The result (a project called the Passive Butterfly, which is open to view on Sustainable House Day on September 15) is a multiple award winner, with accolades including ‘Best of the Best’ in the 2018 Sustainability Awards.
The design follows Passivhaus, a German standard based on passive solar design but with an emphasis on creating an airtight space, ventilated with what’s called a mechanical heat recovery ventilation unit. This low-energy device allows outside air in but heats or cools it en route, producing comfortable temperatures with no drafts. It also has a bypass option if outside temperatures are ideal.
Luke says you’ve always got good-quality air, especially in winter: “It’s like having the window open without losing the heat.”
Other features in the renovation include high levels of insulation, low VOC paint, external blinds on doors and windows where necessary, a hot-water heat pump and two underground rainwater tanks and greywater supplied to the garden.
A 5kW solar photovoltaic system produces 160 per cent of the home’s electricity needs, allowing the owners to charge their electric car at home and still have power left over to feed into the grid.
Not everyone has the money to hire an architect to help design their new home or to do a full renovation. If you’re planning your own eco-makeover on a budget, Luke says it pays to take a permaculture approach.
“It starts with observation,” he says. “Make sure you know where the sun rises and sets, look at the orientation of the building and factors such as neighbours.
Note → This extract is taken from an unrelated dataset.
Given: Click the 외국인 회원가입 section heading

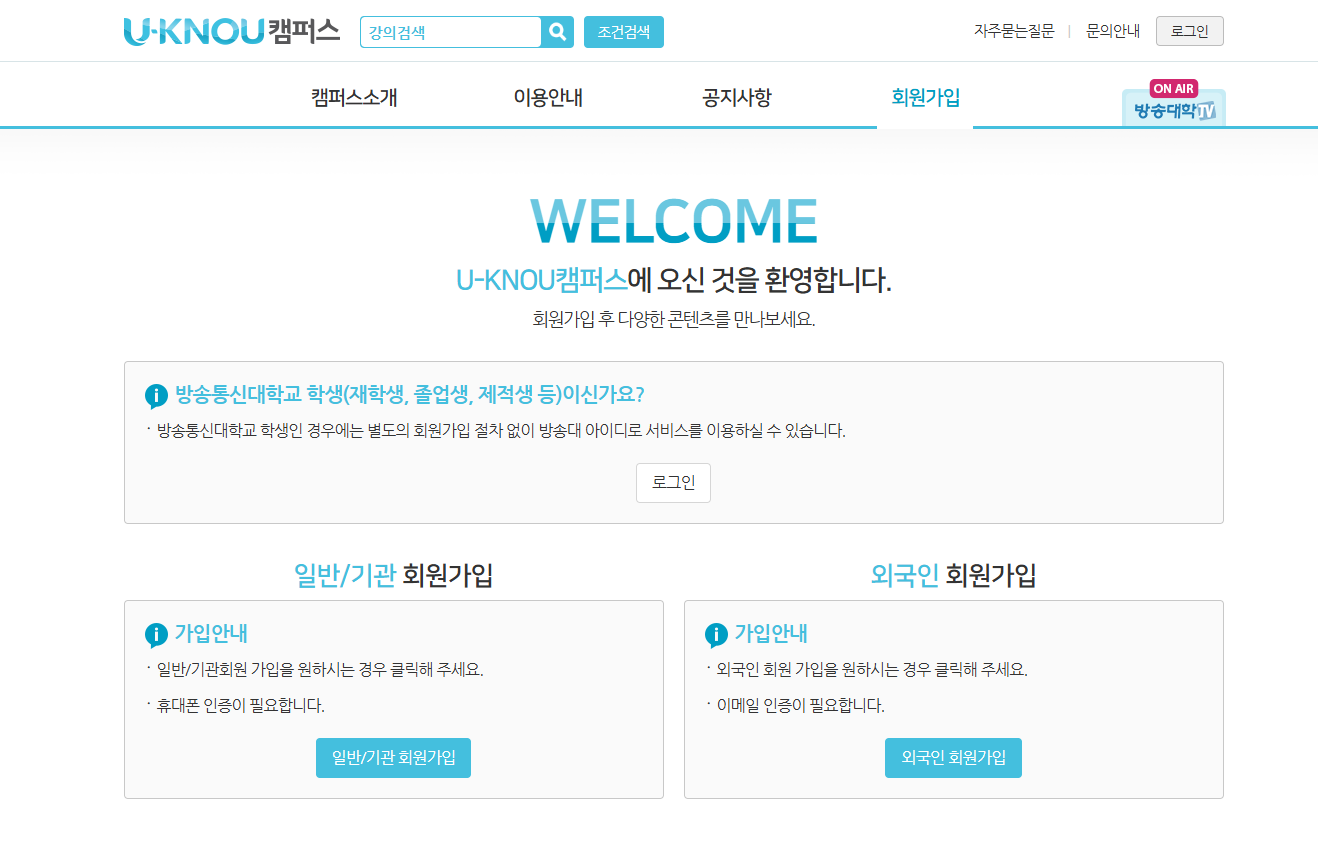Looking at the screenshot, I should pyautogui.click(x=953, y=576).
Where are the windows getting too much sun in summer and where are you not getting enough sun in winter?
“You can then work out how to add more windows, or shade the ones you’ve got – you might adopt a landscape solution such as planting a deciduous trees to the west to shade out afternoon summer sun.”
Uta Green, director of Tasmanian architecture firm Green Design, says it is not difficult to install overhangs and cross-ventilation to improve liveability.
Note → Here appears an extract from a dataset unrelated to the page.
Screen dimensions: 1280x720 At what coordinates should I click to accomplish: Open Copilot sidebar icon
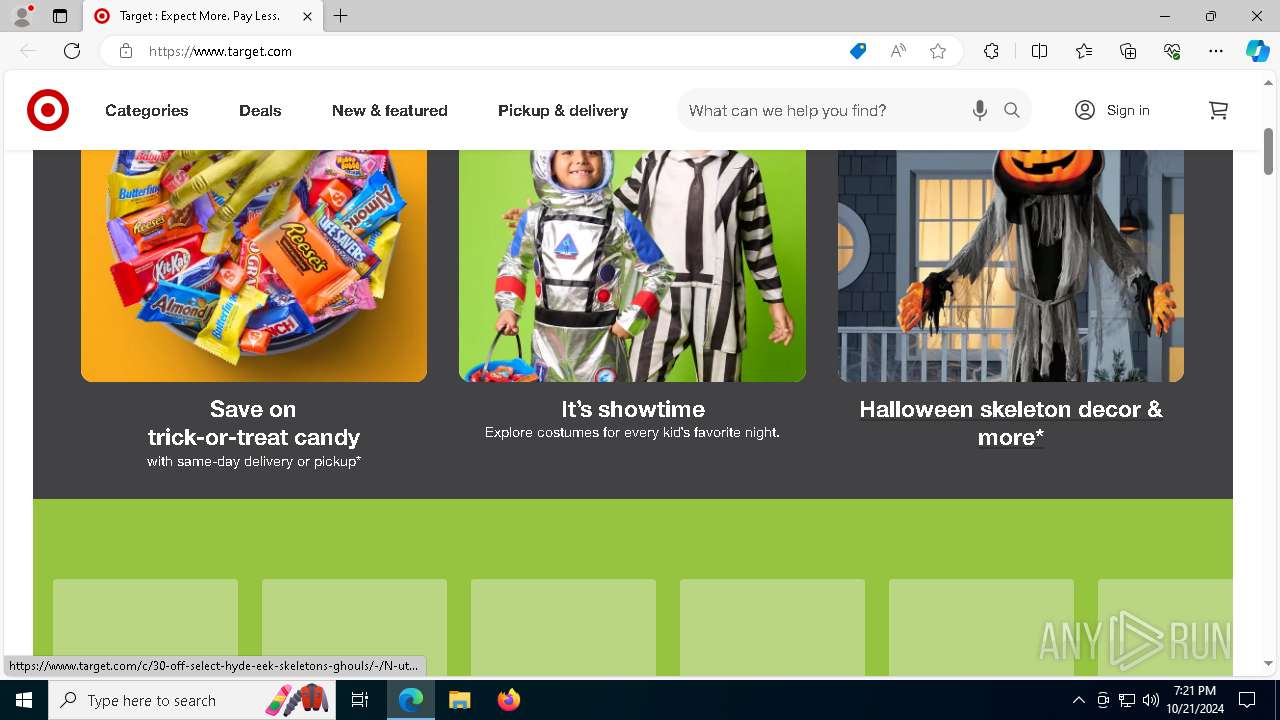coord(1257,51)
“Cross-ventilation just means having windows in more spots than one, ideally on opposite sides of the house.”
If you’re renovating on a budget, Uta recommends starting with ceiling and floor insulation (walls can be tricky to access) to get the most bang for your buck, and replacing windows with double-glazed units.
Luke recommends getting these things right before you start investing in technology. A draught-free, insulated home may need a smaller solar photovoltaic system to be carbon neutral than a draughty home with high heating needs.